Published 24/04/2016

Education Secretary Nicky Morgan says rural schools will get the funding they need when a new formula is introduced
Education Secretary Nicky Morgan says rural schools will get the funding they need when a new formula is introduced

Plans to turn all schools into academies could lead to a "poorer education system", a group of councils has said.

Members of the County Councils Network told the BBC the plan set out in a government White Paper could see small schools left without the support they need.

The network represents 37 county and unitary councils, many of which are Conservative-led.

Chairman of the network Cllr Paul Carter, who is also the Conservative leader of Kent County Council and a governor of a multi-academy trust said he thought the plans were being pursued with "undue haste".

He told the BBC: "My concern is that the change will lead to a poorer education system operating across Kent, and more broadly England, because the value that local authorities generally provide to schools will be removed."

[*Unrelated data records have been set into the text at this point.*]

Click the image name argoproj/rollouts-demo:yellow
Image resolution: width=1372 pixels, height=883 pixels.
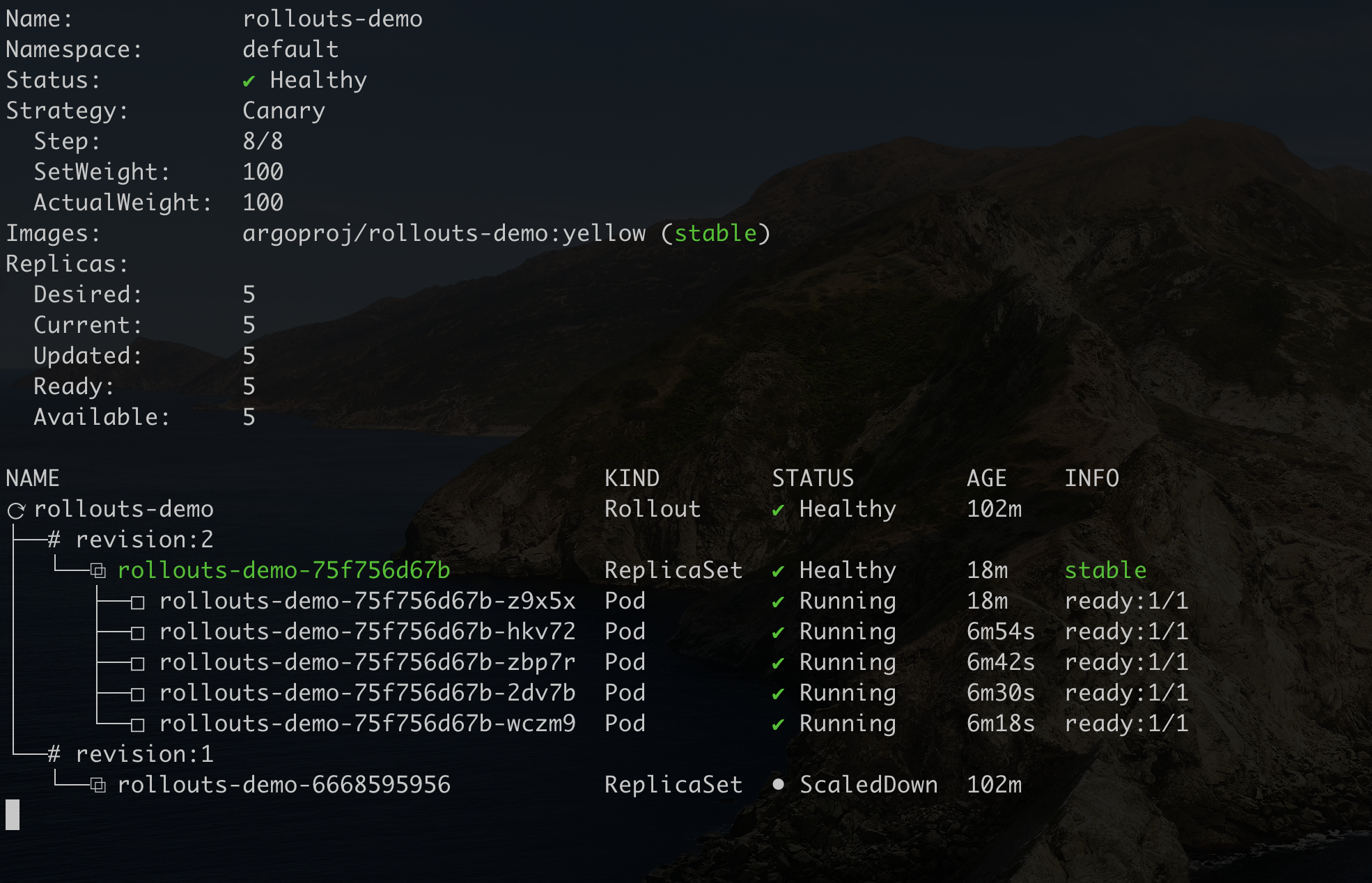tap(444, 233)
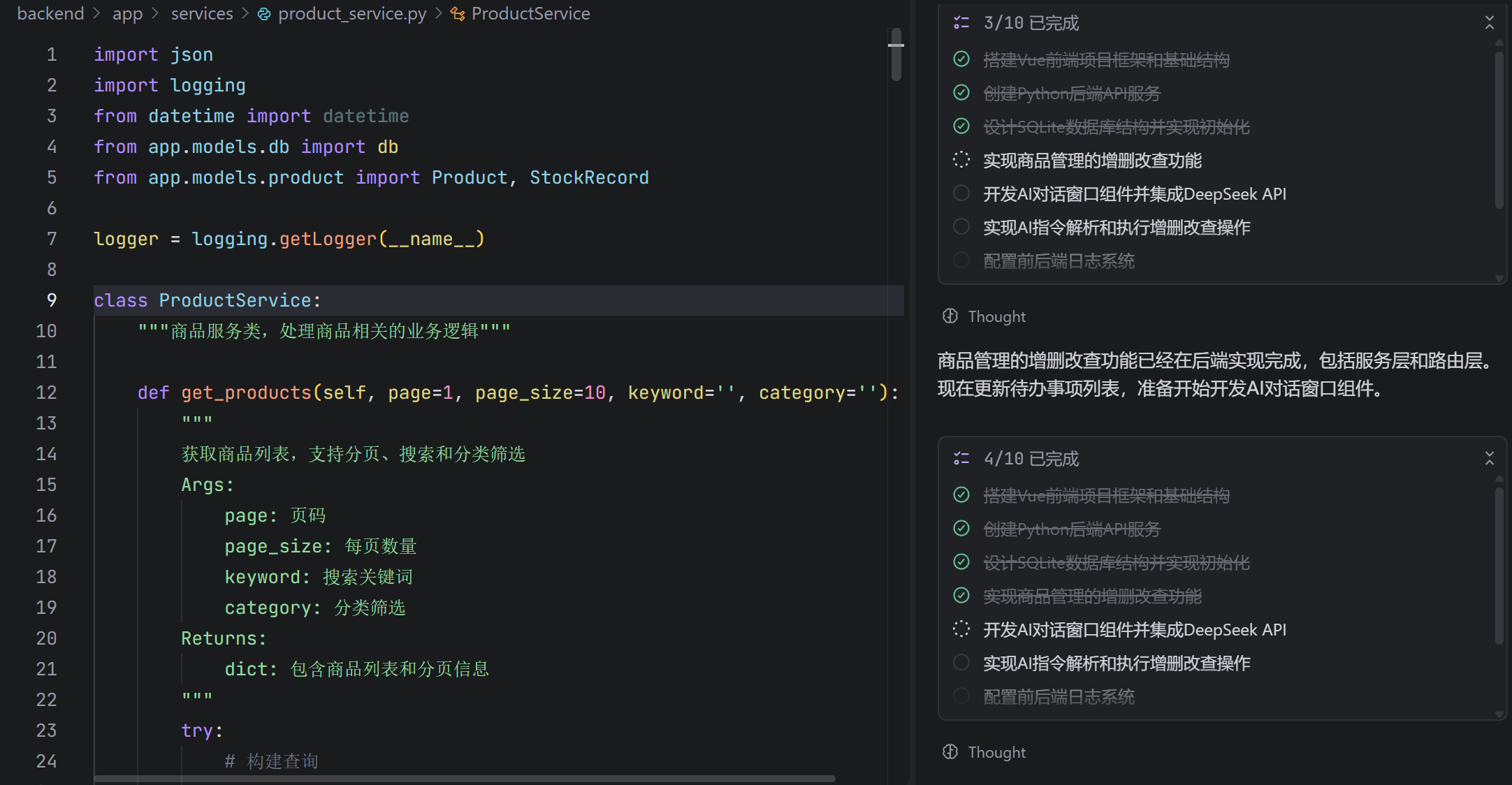Toggle the 实现AI指令解析 circle in second list
Screen dimensions: 1512x785
961,662
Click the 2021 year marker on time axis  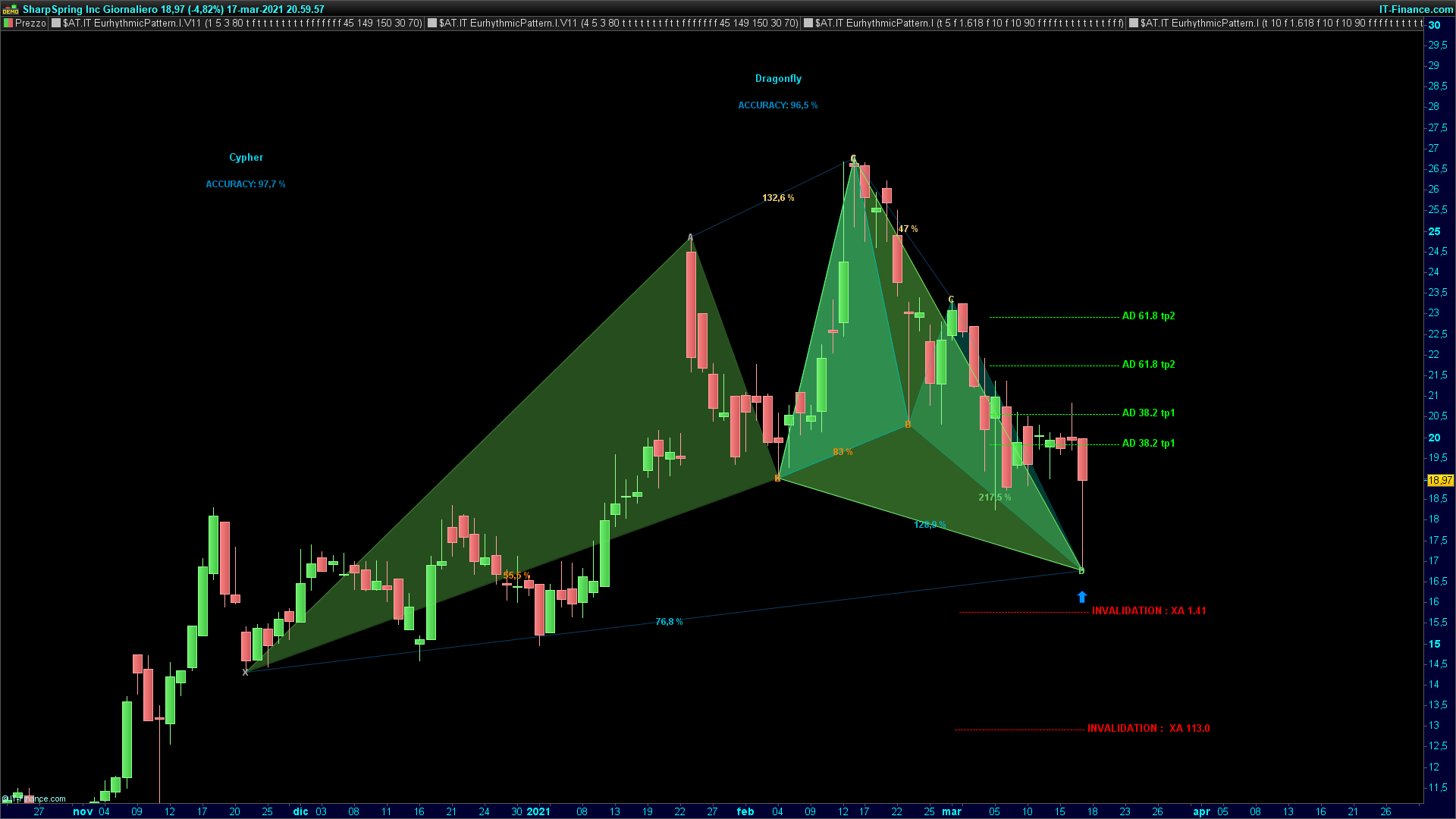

He added: "If you have a school with five teachers, and two or three of those teachers become pregnant at the same time, you need those support networks to support those schools - otherwise their finances will not be sustainable and the school will end up in a spiral of decline."

Last month another group of Tory councillors, including the politician responsible for education in David Cameron's own constituency, said the move was wrong for small rural primary schools.

This further round of criticism comes as Education Secretary Nicky Morgan pledged to ensure that rural schools will get the funding they need when a new formula is introduced.

Speaking to The Sunday Telegraph, she said: "I want every school to get the funding it deserves and to ensure that we help rural schools keep their character, independence, values and everything that makes them unique."

She said they had been underfunded for years and the Government was planning to address the unique issues these smaller schools faced.